Mitchell emphasized that he isn’t a lawyer, and Smith also wasn’t positive how the FTC would view the edits. Their efforts may just get regulators “to move on to the next thing,” she said, but that depends on how much engagement happened before and after the change.
Mitchell noted that most social media posts tend to be “short-lived,” drawing the bulk of their engagement — likes, comments and views — within the first hours or days after publication.
The team behind Overtime Megan, an influencer who makes sports content and is included in the LVCVA’s list of contractors, told the Sun that the social media star had worked with the Las Vegas Grand Prix.
Ryan Orozco, head of digital media talent on Overtime Megan’s management firm, wrote in an email they had complied with FTC-required disclosures under that agreement. The post the Sun highlighted was “organic,” with the social media star receiving no compensation, he said.
“Out of an abundance of caution and in the interest of transparency, we’re happy to update the post with disclosure language reflecting her broader relationship with the appropriate parties or simply remove the content altogether,” Orozco wrote in an email.
Other influencers who worked with the LVCVA did not respond to the Sun’s request for comment.
The FTC has long acknowledged that online personalities are subject to the same rules for truth in advertising as traditional media.
In 2017, the FTC approved a settlement with online gaming creators who promoted a gambling website without disclosing to their fans that they owned it. And in 2023, the FTC warned trade associations over their influencers not disclosing their business relationship.

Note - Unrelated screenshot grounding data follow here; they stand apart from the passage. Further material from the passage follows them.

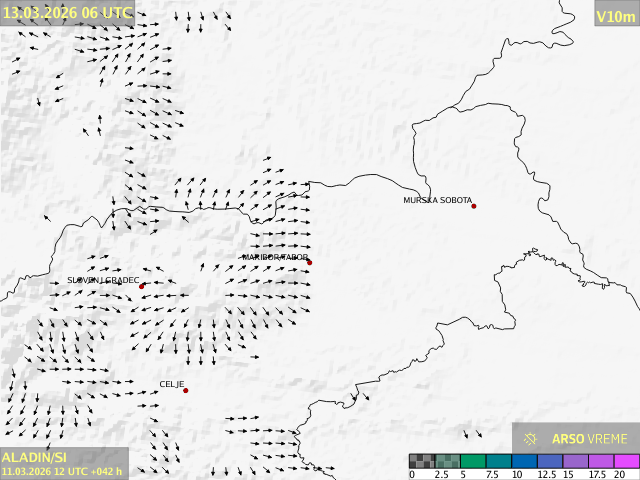
Task: Click the red Celje station marker
Action: tap(185, 391)
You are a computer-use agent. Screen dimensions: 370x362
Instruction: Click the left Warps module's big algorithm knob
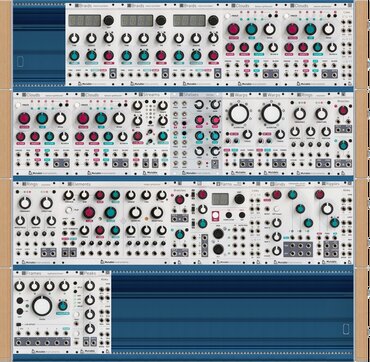pyautogui.click(x=239, y=114)
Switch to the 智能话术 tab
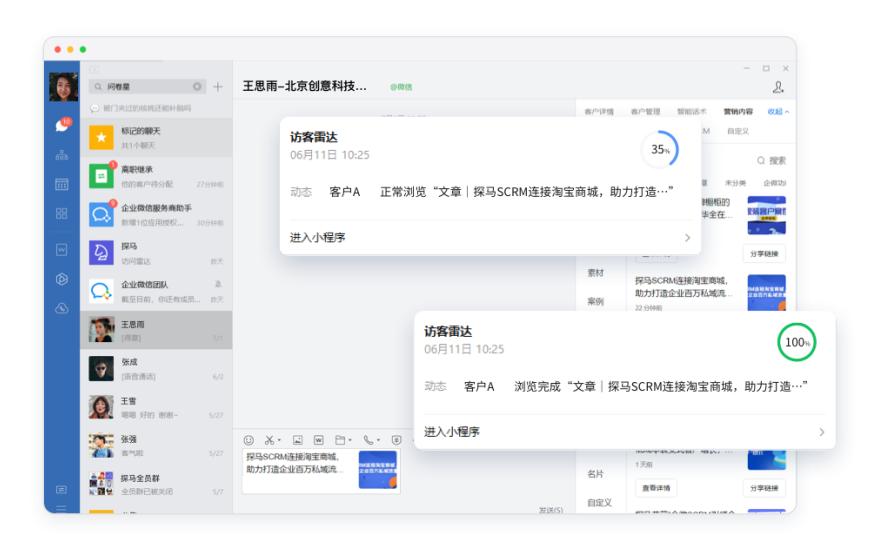This screenshot has width=888, height=548. 690,112
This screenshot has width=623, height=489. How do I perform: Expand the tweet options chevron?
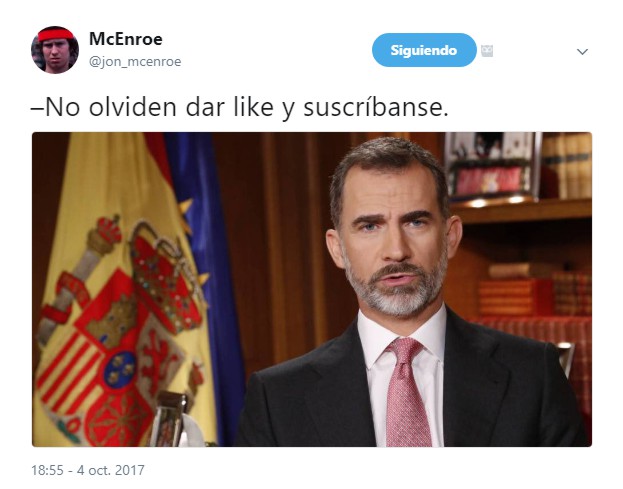pyautogui.click(x=582, y=52)
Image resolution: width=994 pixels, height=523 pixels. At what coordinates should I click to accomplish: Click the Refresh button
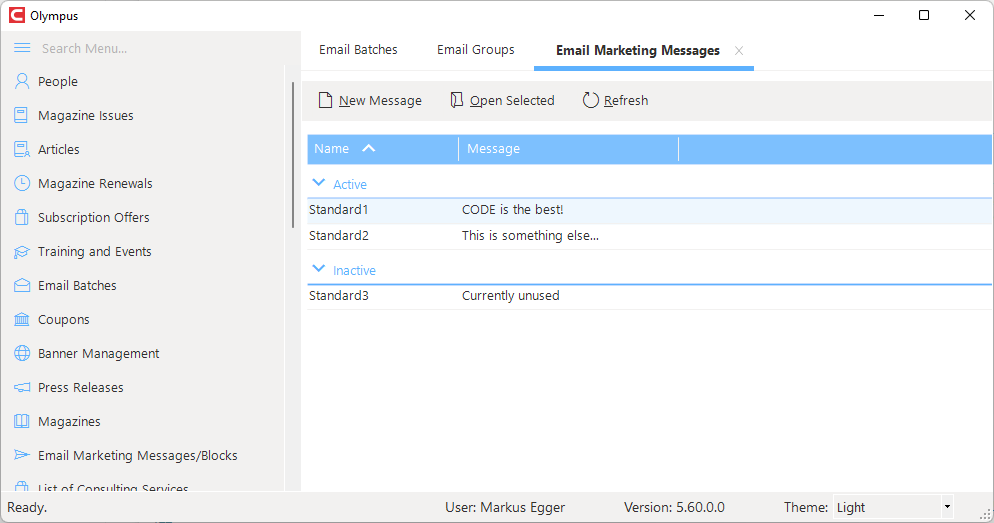615,100
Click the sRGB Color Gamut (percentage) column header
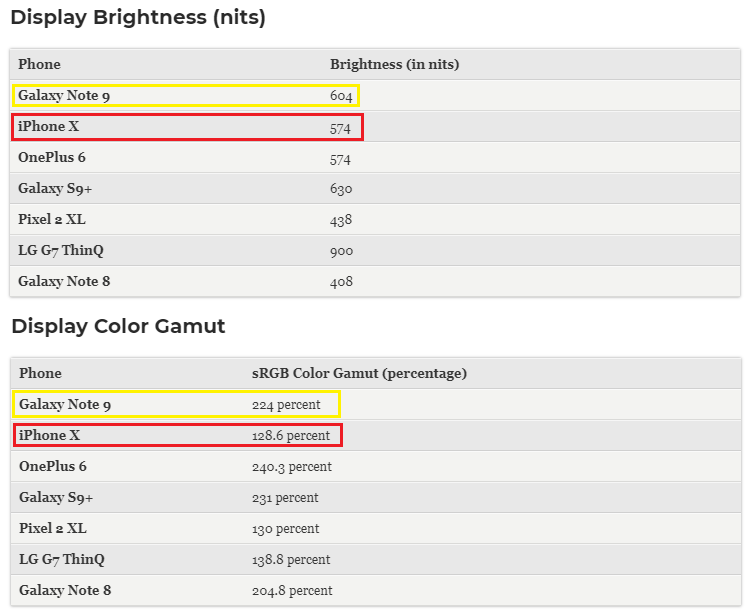The image size is (750, 615). point(359,373)

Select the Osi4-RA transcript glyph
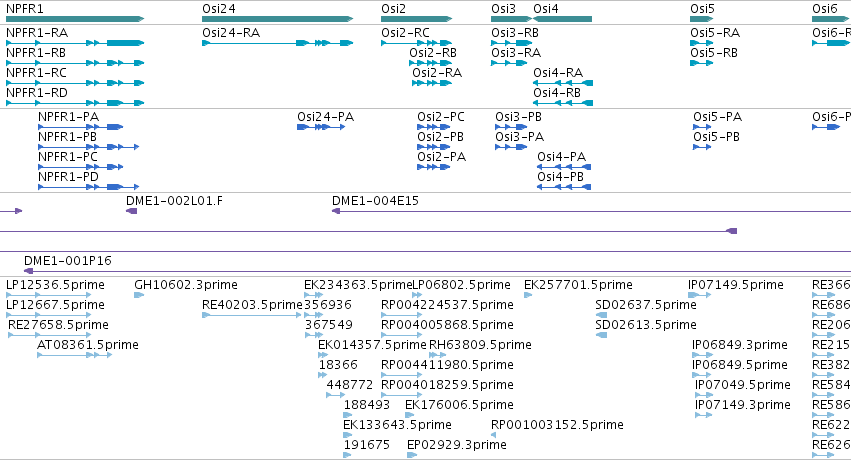563,83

Despite those obligations, the lack of disclosure from the influencers the LVCVA worked with is the norm for the industry. Researchers based in the United Kingdom found that 95% of analyzed sponsored influencer posts made on X, then known as Twitter, were undisclosed. Smith couldn’t pin down an exact number of unmarked posts, but said the issue was “widespread.”
Influencers also have reason to skirt the rules. Mitchell, in research he published in 2020, found posts that disclosed they were advertisements had about half the engagement of undisclosed posts.
“All the parties have an obligation to follow the rules,” Smith said. “Historically, the FTC used to pursue the brands only in these kinds of cases, but more recently, in some of its more recent actions, it’s included influencers.”